— Action item —
Your response should match the records line for line.

Dataset entries
════════

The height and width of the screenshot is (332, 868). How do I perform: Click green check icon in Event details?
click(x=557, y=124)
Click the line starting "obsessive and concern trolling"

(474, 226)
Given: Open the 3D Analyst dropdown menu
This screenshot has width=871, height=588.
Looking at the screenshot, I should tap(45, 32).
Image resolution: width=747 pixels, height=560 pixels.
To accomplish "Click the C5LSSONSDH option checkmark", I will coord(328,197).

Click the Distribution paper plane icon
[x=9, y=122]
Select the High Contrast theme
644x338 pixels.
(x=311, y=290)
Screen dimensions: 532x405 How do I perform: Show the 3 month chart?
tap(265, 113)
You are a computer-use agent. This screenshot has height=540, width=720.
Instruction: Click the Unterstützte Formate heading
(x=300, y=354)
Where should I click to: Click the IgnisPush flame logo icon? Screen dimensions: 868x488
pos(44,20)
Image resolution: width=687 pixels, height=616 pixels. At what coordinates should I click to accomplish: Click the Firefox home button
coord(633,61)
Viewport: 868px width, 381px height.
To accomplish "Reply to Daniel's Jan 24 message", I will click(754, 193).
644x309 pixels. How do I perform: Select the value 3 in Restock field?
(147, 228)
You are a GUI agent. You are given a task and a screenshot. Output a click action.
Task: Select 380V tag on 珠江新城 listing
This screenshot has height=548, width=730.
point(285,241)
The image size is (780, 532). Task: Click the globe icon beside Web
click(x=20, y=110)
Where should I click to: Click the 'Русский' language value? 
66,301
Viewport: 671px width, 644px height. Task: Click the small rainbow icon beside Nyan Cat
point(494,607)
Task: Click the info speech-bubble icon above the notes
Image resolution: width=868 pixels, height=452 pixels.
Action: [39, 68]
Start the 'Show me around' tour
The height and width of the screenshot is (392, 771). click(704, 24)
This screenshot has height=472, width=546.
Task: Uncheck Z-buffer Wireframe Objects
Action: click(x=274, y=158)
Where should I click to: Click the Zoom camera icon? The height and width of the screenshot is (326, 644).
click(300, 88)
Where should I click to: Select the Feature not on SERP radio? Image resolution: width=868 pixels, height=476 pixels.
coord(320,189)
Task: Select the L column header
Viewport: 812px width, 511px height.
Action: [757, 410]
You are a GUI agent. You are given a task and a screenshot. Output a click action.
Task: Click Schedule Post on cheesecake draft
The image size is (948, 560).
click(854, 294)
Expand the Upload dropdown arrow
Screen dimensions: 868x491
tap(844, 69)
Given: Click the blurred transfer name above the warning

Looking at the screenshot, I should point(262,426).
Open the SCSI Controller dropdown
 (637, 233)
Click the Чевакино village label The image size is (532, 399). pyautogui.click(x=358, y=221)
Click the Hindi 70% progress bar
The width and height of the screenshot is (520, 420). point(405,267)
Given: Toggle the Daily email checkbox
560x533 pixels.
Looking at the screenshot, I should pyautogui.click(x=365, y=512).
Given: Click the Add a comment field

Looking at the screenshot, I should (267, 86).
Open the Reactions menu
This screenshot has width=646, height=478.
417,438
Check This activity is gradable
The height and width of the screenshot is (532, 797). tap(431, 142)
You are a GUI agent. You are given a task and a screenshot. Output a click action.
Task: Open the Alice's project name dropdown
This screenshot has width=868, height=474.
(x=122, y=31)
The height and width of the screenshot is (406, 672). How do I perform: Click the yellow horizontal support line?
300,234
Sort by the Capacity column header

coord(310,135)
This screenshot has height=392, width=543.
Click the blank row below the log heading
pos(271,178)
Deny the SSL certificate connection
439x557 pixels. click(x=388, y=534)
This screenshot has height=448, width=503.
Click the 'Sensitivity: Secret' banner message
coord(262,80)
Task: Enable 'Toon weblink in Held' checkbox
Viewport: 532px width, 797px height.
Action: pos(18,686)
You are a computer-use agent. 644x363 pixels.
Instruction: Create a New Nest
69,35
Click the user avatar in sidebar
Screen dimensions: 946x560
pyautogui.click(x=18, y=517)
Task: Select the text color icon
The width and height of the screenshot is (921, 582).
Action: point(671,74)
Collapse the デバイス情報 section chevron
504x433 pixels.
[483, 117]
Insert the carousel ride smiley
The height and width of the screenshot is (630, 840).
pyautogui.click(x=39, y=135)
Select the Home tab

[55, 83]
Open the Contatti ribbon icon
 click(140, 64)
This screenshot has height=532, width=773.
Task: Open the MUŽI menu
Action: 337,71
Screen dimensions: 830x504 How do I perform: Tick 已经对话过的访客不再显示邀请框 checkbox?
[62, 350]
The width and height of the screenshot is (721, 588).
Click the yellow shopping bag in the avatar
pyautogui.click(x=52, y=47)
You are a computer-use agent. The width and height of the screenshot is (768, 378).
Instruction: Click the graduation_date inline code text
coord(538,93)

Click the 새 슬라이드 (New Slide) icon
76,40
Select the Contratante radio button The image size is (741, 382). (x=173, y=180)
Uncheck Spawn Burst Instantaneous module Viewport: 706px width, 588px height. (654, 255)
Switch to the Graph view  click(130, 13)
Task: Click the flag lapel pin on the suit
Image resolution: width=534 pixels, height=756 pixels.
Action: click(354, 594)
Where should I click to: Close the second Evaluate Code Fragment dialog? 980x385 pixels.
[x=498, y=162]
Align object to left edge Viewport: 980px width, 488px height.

════════

— Result below —
The height and width of the screenshot is (332, 868). How do I perform: Click green check icon in Event details?
click(x=557, y=124)
Click the line starting "obsessive and concern trolling"

(474, 226)
Given: Open the 3D Analyst dropdown menu
This screenshot has width=871, height=588.
Looking at the screenshot, I should tap(45, 32).
Image resolution: width=747 pixels, height=560 pixels.
To accomplish "Click the C5LSSONSDH option checkmark", I will coord(328,197).

Click the Distribution paper plane icon
[x=9, y=122]
Select the High Contrast theme
644x338 pixels.
(x=311, y=290)
Screen dimensions: 532x405 How do I perform: Show the 3 month chart?
tap(265, 113)
You are a computer-use agent. This screenshot has height=540, width=720.
Instruction: Click the Unterstützte Formate heading
(x=300, y=354)
Where should I click to: Click the IgnisPush flame logo icon? Screen dimensions: 868x488
pos(44,20)
Image resolution: width=687 pixels, height=616 pixels. At what coordinates should I click to accomplish: Click the Firefox home button
coord(633,61)
Viewport: 868px width, 381px height.
To accomplish "Reply to Daniel's Jan 24 message", I will click(754, 193).
644x309 pixels. How do I perform: Select the value 3 in Restock field?
(147, 228)
You are a GUI agent. You are given a task and a screenshot. Output a click action.
Task: Select 380V tag on 珠江新城 listing
This screenshot has height=548, width=730.
point(285,241)
The image size is (780, 532). Task: Click the globe icon beside Web
click(x=20, y=110)
Where should I click to: Click the 'Русский' language value? 
66,301
Viewport: 671px width, 644px height. Task: Click the small rainbow icon beside Nyan Cat
point(494,607)
Task: Click the info speech-bubble icon above the notes
Image resolution: width=868 pixels, height=452 pixels.
Action: [39, 68]
Start the 'Show me around' tour
The height and width of the screenshot is (392, 771). click(704, 24)
This screenshot has height=472, width=546.
Task: Uncheck Z-buffer Wireframe Objects
Action: click(x=274, y=158)
Where should I click to: Click the Zoom camera icon? The height and width of the screenshot is (326, 644).
click(300, 88)
Where should I click to: Select the Feature not on SERP radio? Image resolution: width=868 pixels, height=476 pixels.
coord(320,189)
Task: Select the L column header
Viewport: 812px width, 511px height.
Action: [757, 410]
You are a GUI agent. You are given a task and a screenshot. Output a click action.
Task: Click Schedule Post on cheesecake draft
The image size is (948, 560).
click(854, 294)
Expand the Upload dropdown arrow
Screen dimensions: 868x491
tap(844, 69)
Given: Click the blurred transfer name above the warning

Looking at the screenshot, I should point(262,426).
Open the SCSI Controller dropdown
 (637, 233)
Click the Чевакино village label The image size is (532, 399). pyautogui.click(x=358, y=221)
Click the Hindi 70% progress bar
The width and height of the screenshot is (520, 420). point(405,267)
Given: Toggle the Daily email checkbox
560x533 pixels.
Looking at the screenshot, I should pyautogui.click(x=365, y=512).
Given: Click the Add a comment field

Looking at the screenshot, I should (267, 86).
Open the Reactions menu
This screenshot has width=646, height=478.
417,438
Check This activity is gradable
The height and width of the screenshot is (532, 797). tap(431, 142)
You are a GUI agent. You are given a task and a screenshot. Output a click action.
Task: Open the Alice's project name dropdown
This screenshot has width=868, height=474.
(x=122, y=31)
The height and width of the screenshot is (406, 672). How do I perform: Click the yellow horizontal support line?
300,234
Sort by the Capacity column header

coord(310,135)
This screenshot has height=392, width=543.
Click the blank row below the log heading
pos(271,178)
Deny the SSL certificate connection
439x557 pixels. click(x=388, y=534)
This screenshot has height=448, width=503.
Click the 'Sensitivity: Secret' banner message
coord(262,80)
Task: Enable 'Toon weblink in Held' checkbox
Viewport: 532px width, 797px height.
Action: pos(18,686)
You are a computer-use agent. 644x363 pixels.
Instruction: Create a New Nest
69,35
Click the user avatar in sidebar
Screen dimensions: 946x560
pyautogui.click(x=18, y=517)
Task: Select the text color icon
The width and height of the screenshot is (921, 582).
Action: point(671,74)
Collapse the デバイス情報 section chevron
504x433 pixels.
[483, 117]
Insert the carousel ride smiley
The height and width of the screenshot is (630, 840).
pyautogui.click(x=39, y=135)
Select the Home tab

[55, 83]
Open the Contatti ribbon icon
 click(140, 64)
This screenshot has height=532, width=773.
Task: Open the MUŽI menu
Action: 337,71
Screen dimensions: 830x504 How do I perform: Tick 已经对话过的访客不再显示邀请框 checkbox?
[62, 350]
The width and height of the screenshot is (721, 588).
Click the yellow shopping bag in the avatar
pyautogui.click(x=52, y=47)
You are a computer-use agent. The width and height of the screenshot is (768, 378).
Instruction: Click the graduation_date inline code text
coord(538,93)

Click the 새 슬라이드 (New Slide) icon
76,40
Select the Contratante radio button The image size is (741, 382). (x=173, y=180)
Uncheck Spawn Burst Instantaneous module Viewport: 706px width, 588px height. (654, 255)
Switch to the Graph view  click(130, 13)
Task: Click the flag lapel pin on the suit
Image resolution: width=534 pixels, height=756 pixels.
Action: click(354, 594)
Where should I click to: Close the second Evaluate Code Fragment dialog? 980x385 pixels.
[x=498, y=162]
Align object to left edge Viewport: 980px width, 488px height.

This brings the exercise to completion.